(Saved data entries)
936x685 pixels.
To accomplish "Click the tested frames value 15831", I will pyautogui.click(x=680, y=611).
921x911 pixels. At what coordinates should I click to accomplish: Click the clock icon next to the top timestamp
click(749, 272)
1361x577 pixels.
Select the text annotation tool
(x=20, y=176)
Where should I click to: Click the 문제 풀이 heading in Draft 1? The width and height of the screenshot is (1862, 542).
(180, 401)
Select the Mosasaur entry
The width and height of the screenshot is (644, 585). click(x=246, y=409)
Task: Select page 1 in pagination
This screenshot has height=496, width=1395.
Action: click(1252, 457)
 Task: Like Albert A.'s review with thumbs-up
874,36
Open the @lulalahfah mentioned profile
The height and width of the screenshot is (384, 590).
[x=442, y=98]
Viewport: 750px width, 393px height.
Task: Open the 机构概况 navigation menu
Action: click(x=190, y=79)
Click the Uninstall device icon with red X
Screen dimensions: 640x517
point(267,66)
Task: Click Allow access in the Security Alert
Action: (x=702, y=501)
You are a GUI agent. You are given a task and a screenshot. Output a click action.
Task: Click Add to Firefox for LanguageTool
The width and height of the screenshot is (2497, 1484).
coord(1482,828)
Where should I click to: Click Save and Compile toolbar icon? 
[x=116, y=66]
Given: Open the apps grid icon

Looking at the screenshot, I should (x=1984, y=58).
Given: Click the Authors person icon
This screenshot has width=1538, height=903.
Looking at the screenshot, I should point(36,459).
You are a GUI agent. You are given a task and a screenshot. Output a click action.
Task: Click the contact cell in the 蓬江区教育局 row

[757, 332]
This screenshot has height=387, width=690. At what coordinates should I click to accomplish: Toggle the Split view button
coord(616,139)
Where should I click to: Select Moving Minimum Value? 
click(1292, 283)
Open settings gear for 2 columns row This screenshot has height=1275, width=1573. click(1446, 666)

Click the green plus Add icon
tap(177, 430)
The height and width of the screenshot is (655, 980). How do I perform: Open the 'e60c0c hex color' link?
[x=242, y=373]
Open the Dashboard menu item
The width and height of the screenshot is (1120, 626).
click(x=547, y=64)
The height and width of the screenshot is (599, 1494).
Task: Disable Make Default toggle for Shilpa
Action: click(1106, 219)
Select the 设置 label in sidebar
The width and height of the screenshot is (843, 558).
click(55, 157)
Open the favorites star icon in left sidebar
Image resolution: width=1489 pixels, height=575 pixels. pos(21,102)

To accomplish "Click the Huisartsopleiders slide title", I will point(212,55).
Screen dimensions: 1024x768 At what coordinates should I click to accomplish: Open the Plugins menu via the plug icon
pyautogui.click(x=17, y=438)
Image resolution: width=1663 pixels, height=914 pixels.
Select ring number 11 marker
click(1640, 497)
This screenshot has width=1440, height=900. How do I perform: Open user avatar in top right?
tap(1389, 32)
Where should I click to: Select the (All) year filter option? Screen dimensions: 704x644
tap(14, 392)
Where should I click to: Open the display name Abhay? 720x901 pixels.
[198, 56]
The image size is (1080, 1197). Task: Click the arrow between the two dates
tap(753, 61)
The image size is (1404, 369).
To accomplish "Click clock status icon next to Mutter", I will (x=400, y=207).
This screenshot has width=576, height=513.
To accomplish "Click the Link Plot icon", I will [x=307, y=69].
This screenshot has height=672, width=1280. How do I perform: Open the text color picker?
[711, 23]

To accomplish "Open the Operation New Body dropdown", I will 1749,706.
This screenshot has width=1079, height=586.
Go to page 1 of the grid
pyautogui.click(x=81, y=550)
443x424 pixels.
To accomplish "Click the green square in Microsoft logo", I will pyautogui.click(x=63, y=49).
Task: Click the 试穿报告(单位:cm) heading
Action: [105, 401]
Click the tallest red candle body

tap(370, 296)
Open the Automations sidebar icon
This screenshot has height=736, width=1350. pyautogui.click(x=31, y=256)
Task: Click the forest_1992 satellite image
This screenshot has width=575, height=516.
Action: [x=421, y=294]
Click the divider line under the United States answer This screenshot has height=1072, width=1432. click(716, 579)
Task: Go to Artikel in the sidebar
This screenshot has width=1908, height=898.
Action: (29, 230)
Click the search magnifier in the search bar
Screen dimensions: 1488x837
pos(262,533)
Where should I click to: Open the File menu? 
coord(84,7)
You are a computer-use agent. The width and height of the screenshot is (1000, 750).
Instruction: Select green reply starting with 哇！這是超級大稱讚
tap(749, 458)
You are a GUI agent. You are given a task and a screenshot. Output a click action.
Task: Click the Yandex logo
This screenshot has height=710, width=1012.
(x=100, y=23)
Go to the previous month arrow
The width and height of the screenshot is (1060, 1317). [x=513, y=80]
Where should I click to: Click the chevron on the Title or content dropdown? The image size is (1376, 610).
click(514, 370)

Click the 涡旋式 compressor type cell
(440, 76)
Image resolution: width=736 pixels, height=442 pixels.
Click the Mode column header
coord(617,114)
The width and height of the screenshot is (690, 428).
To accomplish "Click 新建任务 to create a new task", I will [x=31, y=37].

▸ **The task**
Each of the records should be written out again, exactly as it reads.

▸ **Result of the exercise**
936x685 pixels.
To accomplish "Click the tested frames value 15831", I will pyautogui.click(x=680, y=611).
921x911 pixels. At what coordinates should I click to accomplish: Click the clock icon next to the top timestamp
click(749, 272)
1361x577 pixels.
Select the text annotation tool
(x=20, y=176)
Where should I click to: Click the 문제 풀이 heading in Draft 1? The width and height of the screenshot is (1862, 542).
(180, 401)
Select the Mosasaur entry
The width and height of the screenshot is (644, 585). click(x=246, y=409)
Task: Select page 1 in pagination
This screenshot has height=496, width=1395.
Action: click(1252, 457)
 Task: Like Albert A.'s review with thumbs-up
874,36
Open the @lulalahfah mentioned profile
The height and width of the screenshot is (384, 590).
[x=442, y=98]
Viewport: 750px width, 393px height.
Task: Open the 机构概况 navigation menu
Action: click(x=190, y=79)
Click the Uninstall device icon with red X
Screen dimensions: 640x517
point(267,66)
Task: Click Allow access in the Security Alert
Action: (x=702, y=501)
You are a GUI agent. You are given a task and a screenshot. Output a click action.
Task: Click Add to Firefox for LanguageTool
The width and height of the screenshot is (2497, 1484).
coord(1482,828)
Where should I click to: Click Save and Compile toolbar icon? 
[x=116, y=66]
Given: Open the apps grid icon

Looking at the screenshot, I should (x=1984, y=58).
Given: Click the Authors person icon
This screenshot has width=1538, height=903.
Looking at the screenshot, I should point(36,459).
You are a GUI agent. You are given a task and a screenshot. Output a click action.
Task: Click the contact cell in the 蓬江区教育局 row

[757, 332]
This screenshot has height=387, width=690. At what coordinates should I click to accomplish: Toggle the Split view button
coord(616,139)
Where should I click to: Select Moving Minimum Value? 
click(1292, 283)
Open settings gear for 2 columns row This screenshot has height=1275, width=1573. click(1446, 666)

Click the green plus Add icon
tap(177, 430)
The height and width of the screenshot is (655, 980). How do I perform: Open the 'e60c0c hex color' link?
[x=242, y=373]
Open the Dashboard menu item
The width and height of the screenshot is (1120, 626).
click(x=547, y=64)
The height and width of the screenshot is (599, 1494).
Task: Disable Make Default toggle for Shilpa
Action: click(1106, 219)
Select the 设置 label in sidebar
The width and height of the screenshot is (843, 558).
click(55, 157)
Open the favorites star icon in left sidebar
Image resolution: width=1489 pixels, height=575 pixels. pos(21,102)

To accomplish "Click the Huisartsopleiders slide title", I will point(212,55).
Screen dimensions: 1024x768 At what coordinates should I click to accomplish: Open the Plugins menu via the plug icon
pyautogui.click(x=17, y=438)
Image resolution: width=1663 pixels, height=914 pixels.
Select ring number 11 marker
click(1640, 497)
This screenshot has width=1440, height=900. How do I perform: Open user avatar in top right?
tap(1389, 32)
Where should I click to: Select the (All) year filter option? Screen dimensions: 704x644
tap(14, 392)
Where should I click to: Open the display name Abhay? 720x901 pixels.
[198, 56]
The image size is (1080, 1197). Task: Click the arrow between the two dates
tap(753, 61)
The image size is (1404, 369).
To accomplish "Click clock status icon next to Mutter", I will (x=400, y=207).
This screenshot has width=576, height=513.
To accomplish "Click the Link Plot icon", I will [x=307, y=69].
This screenshot has height=672, width=1280. How do I perform: Open the text color picker?
[711, 23]

To accomplish "Open the Operation New Body dropdown", I will 1749,706.
This screenshot has width=1079, height=586.
Go to page 1 of the grid
pyautogui.click(x=81, y=550)
443x424 pixels.
To accomplish "Click the green square in Microsoft logo", I will pyautogui.click(x=63, y=49).
Task: Click the 试穿报告(单位:cm) heading
Action: [105, 401]
Click the tallest red candle body

tap(370, 296)
Open the Automations sidebar icon
This screenshot has height=736, width=1350. pyautogui.click(x=31, y=256)
Task: Click the forest_1992 satellite image
This screenshot has width=575, height=516.
Action: [x=421, y=294]
Click the divider line under the United States answer This screenshot has height=1072, width=1432. click(716, 579)
Task: Go to Artikel in the sidebar
This screenshot has width=1908, height=898.
Action: (29, 230)
Click the search magnifier in the search bar
Screen dimensions: 1488x837
pos(262,533)
Where should I click to: Open the File menu? 
coord(84,7)
You are a computer-use agent. The width and height of the screenshot is (1000, 750).
Instruction: Select green reply starting with 哇！這是超級大稱讚
tap(749, 458)
You are a GUI agent. You are given a task and a screenshot. Output a click action.
Task: Click the Yandex logo
This screenshot has height=710, width=1012.
(x=100, y=23)
Go to the previous month arrow
The width and height of the screenshot is (1060, 1317). [x=513, y=80]
Where should I click to: Click the chevron on the Title or content dropdown? The image size is (1376, 610).
click(514, 370)

Click the 涡旋式 compressor type cell
(440, 76)
Image resolution: width=736 pixels, height=442 pixels.
Click the Mode column header
coord(617,114)
The width and height of the screenshot is (690, 428).
To accomplish "Click 新建任务 to create a new task", I will [x=31, y=37].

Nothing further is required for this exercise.